═════ Exercise materials

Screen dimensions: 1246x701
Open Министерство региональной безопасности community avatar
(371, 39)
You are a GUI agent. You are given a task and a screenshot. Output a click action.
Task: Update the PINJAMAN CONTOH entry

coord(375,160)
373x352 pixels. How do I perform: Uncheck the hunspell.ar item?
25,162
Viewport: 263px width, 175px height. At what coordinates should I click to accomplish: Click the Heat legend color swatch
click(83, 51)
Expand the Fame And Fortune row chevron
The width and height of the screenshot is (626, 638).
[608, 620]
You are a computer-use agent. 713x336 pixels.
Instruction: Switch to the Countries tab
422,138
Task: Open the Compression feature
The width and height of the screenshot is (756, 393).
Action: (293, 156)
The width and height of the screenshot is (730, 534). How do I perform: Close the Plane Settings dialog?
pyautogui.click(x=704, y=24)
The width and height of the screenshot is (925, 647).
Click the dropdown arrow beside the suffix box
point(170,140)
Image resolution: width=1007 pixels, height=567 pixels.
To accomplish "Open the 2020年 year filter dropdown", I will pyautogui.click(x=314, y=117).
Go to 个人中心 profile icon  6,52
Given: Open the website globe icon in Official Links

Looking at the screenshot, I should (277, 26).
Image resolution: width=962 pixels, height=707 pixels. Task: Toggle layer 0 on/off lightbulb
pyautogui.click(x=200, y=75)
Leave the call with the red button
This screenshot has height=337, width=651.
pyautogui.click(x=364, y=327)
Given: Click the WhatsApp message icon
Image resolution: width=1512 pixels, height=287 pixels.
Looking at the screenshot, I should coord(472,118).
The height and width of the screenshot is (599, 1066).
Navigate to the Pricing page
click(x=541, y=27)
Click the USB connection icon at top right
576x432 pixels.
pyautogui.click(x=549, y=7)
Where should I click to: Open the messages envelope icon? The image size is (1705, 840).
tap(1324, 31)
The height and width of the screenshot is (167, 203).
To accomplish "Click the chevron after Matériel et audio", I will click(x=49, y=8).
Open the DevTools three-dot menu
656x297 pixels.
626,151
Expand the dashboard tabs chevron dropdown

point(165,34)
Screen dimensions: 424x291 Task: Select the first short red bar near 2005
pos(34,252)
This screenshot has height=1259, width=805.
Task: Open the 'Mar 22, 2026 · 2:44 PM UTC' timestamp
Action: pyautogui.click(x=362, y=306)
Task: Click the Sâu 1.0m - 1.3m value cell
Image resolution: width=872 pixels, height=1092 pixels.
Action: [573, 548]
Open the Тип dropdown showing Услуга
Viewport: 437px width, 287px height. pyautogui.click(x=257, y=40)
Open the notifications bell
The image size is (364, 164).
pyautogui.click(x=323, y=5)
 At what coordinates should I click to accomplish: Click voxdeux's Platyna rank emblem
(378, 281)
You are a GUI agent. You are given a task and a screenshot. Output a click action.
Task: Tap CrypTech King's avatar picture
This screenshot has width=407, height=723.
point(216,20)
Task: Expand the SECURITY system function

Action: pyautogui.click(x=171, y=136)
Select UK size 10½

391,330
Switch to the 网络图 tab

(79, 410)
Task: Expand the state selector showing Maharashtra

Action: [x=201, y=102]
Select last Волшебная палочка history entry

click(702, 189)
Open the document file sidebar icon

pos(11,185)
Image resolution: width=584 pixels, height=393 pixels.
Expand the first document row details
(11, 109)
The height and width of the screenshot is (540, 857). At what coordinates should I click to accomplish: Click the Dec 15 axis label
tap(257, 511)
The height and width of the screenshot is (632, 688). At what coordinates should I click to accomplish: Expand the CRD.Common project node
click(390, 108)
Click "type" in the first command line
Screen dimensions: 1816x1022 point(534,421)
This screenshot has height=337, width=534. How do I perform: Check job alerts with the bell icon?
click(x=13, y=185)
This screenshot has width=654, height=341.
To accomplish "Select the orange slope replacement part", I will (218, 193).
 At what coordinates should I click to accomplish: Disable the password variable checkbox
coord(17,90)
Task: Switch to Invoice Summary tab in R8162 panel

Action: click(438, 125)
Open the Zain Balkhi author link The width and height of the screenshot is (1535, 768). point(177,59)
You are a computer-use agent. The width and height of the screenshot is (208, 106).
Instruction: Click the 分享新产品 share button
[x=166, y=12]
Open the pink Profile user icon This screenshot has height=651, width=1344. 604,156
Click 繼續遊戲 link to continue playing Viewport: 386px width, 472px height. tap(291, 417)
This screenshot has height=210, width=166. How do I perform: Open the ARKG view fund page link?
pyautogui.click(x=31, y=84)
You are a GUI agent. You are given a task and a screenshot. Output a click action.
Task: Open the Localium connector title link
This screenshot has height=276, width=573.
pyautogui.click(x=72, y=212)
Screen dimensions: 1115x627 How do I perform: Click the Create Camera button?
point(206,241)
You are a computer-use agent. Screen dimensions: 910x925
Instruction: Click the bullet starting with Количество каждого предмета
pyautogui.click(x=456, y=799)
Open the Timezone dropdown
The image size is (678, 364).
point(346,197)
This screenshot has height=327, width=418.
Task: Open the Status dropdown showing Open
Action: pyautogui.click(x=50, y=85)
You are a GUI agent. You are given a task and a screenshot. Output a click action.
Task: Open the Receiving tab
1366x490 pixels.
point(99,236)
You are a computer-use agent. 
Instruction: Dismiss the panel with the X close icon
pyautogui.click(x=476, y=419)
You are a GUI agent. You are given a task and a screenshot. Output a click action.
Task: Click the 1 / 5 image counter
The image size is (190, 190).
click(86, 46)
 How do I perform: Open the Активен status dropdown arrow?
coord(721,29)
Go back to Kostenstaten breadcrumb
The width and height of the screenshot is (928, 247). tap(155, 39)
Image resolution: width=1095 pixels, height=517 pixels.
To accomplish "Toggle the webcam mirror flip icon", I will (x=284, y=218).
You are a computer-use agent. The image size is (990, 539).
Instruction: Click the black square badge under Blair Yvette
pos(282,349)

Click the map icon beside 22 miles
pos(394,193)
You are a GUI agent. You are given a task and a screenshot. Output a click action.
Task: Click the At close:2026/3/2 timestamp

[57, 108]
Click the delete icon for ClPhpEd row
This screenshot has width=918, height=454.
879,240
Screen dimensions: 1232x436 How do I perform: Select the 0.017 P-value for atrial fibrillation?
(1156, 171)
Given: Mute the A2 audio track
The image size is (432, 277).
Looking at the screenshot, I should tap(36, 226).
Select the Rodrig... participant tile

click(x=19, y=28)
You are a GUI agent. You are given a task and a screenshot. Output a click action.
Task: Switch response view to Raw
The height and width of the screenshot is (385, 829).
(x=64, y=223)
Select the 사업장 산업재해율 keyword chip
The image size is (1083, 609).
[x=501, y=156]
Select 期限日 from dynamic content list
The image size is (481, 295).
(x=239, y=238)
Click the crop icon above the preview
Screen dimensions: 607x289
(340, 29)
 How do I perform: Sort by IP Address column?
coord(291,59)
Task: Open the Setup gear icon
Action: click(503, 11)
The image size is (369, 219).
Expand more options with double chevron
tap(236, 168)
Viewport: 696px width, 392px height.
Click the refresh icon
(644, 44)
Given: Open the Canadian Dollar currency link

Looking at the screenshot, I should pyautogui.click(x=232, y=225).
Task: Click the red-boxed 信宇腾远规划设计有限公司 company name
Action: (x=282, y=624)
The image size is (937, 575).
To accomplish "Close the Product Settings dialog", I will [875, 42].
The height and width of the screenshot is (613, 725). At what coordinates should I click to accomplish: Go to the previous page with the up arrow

══════════

- [Task item]:
Please output the material above exactly as it reads.

- [Written response]:
Screen dimensions: 1246x701
Open Министерство региональной безопасности community avatar
(371, 39)
You are a GUI agent. You are given a task and a screenshot. Output a click action.
Task: Update the PINJAMAN CONTOH entry

coord(375,160)
373x352 pixels. How do I perform: Uncheck the hunspell.ar item?
25,162
Viewport: 263px width, 175px height. At what coordinates should I click to accomplish: Click the Heat legend color swatch
click(83, 51)
Expand the Fame And Fortune row chevron
The width and height of the screenshot is (626, 638).
[608, 620]
You are a computer-use agent. 713x336 pixels.
Instruction: Switch to the Countries tab
422,138
Task: Open the Compression feature
The width and height of the screenshot is (756, 393).
Action: (293, 156)
The width and height of the screenshot is (730, 534). How do I perform: Close the Plane Settings dialog?
pyautogui.click(x=704, y=24)
The width and height of the screenshot is (925, 647).
Click the dropdown arrow beside the suffix box
point(170,140)
Image resolution: width=1007 pixels, height=567 pixels.
To accomplish "Open the 2020年 year filter dropdown", I will pyautogui.click(x=314, y=117).
Go to 个人中心 profile icon  6,52
Given: Open the website globe icon in Official Links

Looking at the screenshot, I should (277, 26).
Image resolution: width=962 pixels, height=707 pixels. Task: Toggle layer 0 on/off lightbulb
pyautogui.click(x=200, y=75)
Leave the call with the red button
This screenshot has height=337, width=651.
pyautogui.click(x=364, y=327)
Given: Click the WhatsApp message icon
Image resolution: width=1512 pixels, height=287 pixels.
Looking at the screenshot, I should coord(472,118).
The height and width of the screenshot is (599, 1066).
Navigate to the Pricing page
click(x=541, y=27)
Click the USB connection icon at top right
576x432 pixels.
pyautogui.click(x=549, y=7)
Where should I click to: Open the messages envelope icon? The image size is (1705, 840).
tap(1324, 31)
The height and width of the screenshot is (167, 203).
To accomplish "Click the chevron after Matériel et audio", I will click(x=49, y=8).
Open the DevTools three-dot menu
656x297 pixels.
626,151
Expand the dashboard tabs chevron dropdown

point(165,34)
Screen dimensions: 424x291 Task: Select the first short red bar near 2005
pos(34,252)
This screenshot has height=1259, width=805.
Task: Open the 'Mar 22, 2026 · 2:44 PM UTC' timestamp
Action: pyautogui.click(x=362, y=306)
Task: Click the Sâu 1.0m - 1.3m value cell
Image resolution: width=872 pixels, height=1092 pixels.
Action: [573, 548]
Open the Тип dropdown showing Услуга
Viewport: 437px width, 287px height. pyautogui.click(x=257, y=40)
Open the notifications bell
The image size is (364, 164).
pyautogui.click(x=323, y=5)
 At what coordinates should I click to accomplish: Click voxdeux's Platyna rank emblem
(378, 281)
You are a GUI agent. You are given a task and a screenshot. Output a click action.
Task: Tap CrypTech King's avatar picture
This screenshot has width=407, height=723.
point(216,20)
Task: Expand the SECURITY system function

Action: pyautogui.click(x=171, y=136)
Select UK size 10½

391,330
Switch to the 网络图 tab

(79, 410)
Task: Expand the state selector showing Maharashtra

Action: [x=201, y=102]
Select last Волшебная палочка history entry

click(702, 189)
Open the document file sidebar icon

pos(11,185)
Image resolution: width=584 pixels, height=393 pixels.
Expand the first document row details
(11, 109)
The height and width of the screenshot is (540, 857). At what coordinates should I click to accomplish: Click the Dec 15 axis label
tap(257, 511)
The height and width of the screenshot is (632, 688). At what coordinates should I click to accomplish: Expand the CRD.Common project node
click(390, 108)
Click "type" in the first command line
Screen dimensions: 1816x1022 point(534,421)
This screenshot has height=337, width=534. How do I perform: Check job alerts with the bell icon?
click(x=13, y=185)
This screenshot has width=654, height=341.
To accomplish "Select the orange slope replacement part", I will (218, 193).
 At what coordinates should I click to accomplish: Disable the password variable checkbox
coord(17,90)
Task: Switch to Invoice Summary tab in R8162 panel

Action: click(438, 125)
Open the Zain Balkhi author link The width and height of the screenshot is (1535, 768). point(177,59)
You are a computer-use agent. The width and height of the screenshot is (208, 106).
Instruction: Click the 分享新产品 share button
[x=166, y=12]
Open the pink Profile user icon This screenshot has height=651, width=1344. 604,156
Click 繼續遊戲 link to continue playing Viewport: 386px width, 472px height. tap(291, 417)
This screenshot has height=210, width=166. How do I perform: Open the ARKG view fund page link?
pyautogui.click(x=31, y=84)
You are a GUI agent. You are given a task and a screenshot. Output a click action.
Task: Open the Localium connector title link
This screenshot has height=276, width=573.
pyautogui.click(x=72, y=212)
Screen dimensions: 1115x627 How do I perform: Click the Create Camera button?
point(206,241)
You are a computer-use agent. Screen dimensions: 910x925
Instruction: Click the bullet starting with Количество каждого предмета
pyautogui.click(x=456, y=799)
Open the Timezone dropdown
The image size is (678, 364).
point(346,197)
This screenshot has height=327, width=418.
Task: Open the Status dropdown showing Open
Action: pyautogui.click(x=50, y=85)
You are a GUI agent. You are given a task and a screenshot. Output a click action.
Task: Open the Receiving tab
1366x490 pixels.
point(99,236)
You are a computer-use agent. 
Instruction: Dismiss the panel with the X close icon
pyautogui.click(x=476, y=419)
You are a GUI agent. You are given a task and a screenshot. Output a click action.
Task: Click the 1 / 5 image counter
The image size is (190, 190).
click(86, 46)
 How do I perform: Open the Активен status dropdown arrow?
coord(721,29)
Go back to Kostenstaten breadcrumb
The width and height of the screenshot is (928, 247). tap(155, 39)
Image resolution: width=1095 pixels, height=517 pixels.
To accomplish "Toggle the webcam mirror flip icon", I will (x=284, y=218).
You are a computer-use agent. The image size is (990, 539).
Instruction: Click the black square badge under Blair Yvette
pos(282,349)

Click the map icon beside 22 miles
pos(394,193)
You are a GUI agent. You are given a task and a screenshot. Output a click action.
Task: Click the At close:2026/3/2 timestamp

[57, 108]
Click the delete icon for ClPhpEd row
This screenshot has width=918, height=454.
879,240
Screen dimensions: 1232x436 How do I perform: Select the 0.017 P-value for atrial fibrillation?
(1156, 171)
Given: Mute the A2 audio track
The image size is (432, 277).
Looking at the screenshot, I should tap(36, 226).
Select the Rodrig... participant tile

click(x=19, y=28)
You are a GUI agent. You are given a task and a screenshot. Output a click action.
Task: Switch response view to Raw
The height and width of the screenshot is (385, 829).
(x=64, y=223)
Select the 사업장 산업재해율 keyword chip
The image size is (1083, 609).
[x=501, y=156]
Select 期限日 from dynamic content list
The image size is (481, 295).
(x=239, y=238)
Click the crop icon above the preview
Screen dimensions: 607x289
(340, 29)
 How do I perform: Sort by IP Address column?
coord(291,59)
Task: Open the Setup gear icon
Action: click(503, 11)
The image size is (369, 219).
Expand more options with double chevron
tap(236, 168)
Viewport: 696px width, 392px height.
Click the refresh icon
(644, 44)
Given: Open the Canadian Dollar currency link

Looking at the screenshot, I should pyautogui.click(x=232, y=225).
Task: Click the red-boxed 信宇腾远规划设计有限公司 company name
Action: (x=282, y=624)
The image size is (937, 575).
To accomplish "Close the Product Settings dialog", I will [875, 42].
The height and width of the screenshot is (613, 725). At what coordinates should I click to accomplish: Go to the previous page with the up arrow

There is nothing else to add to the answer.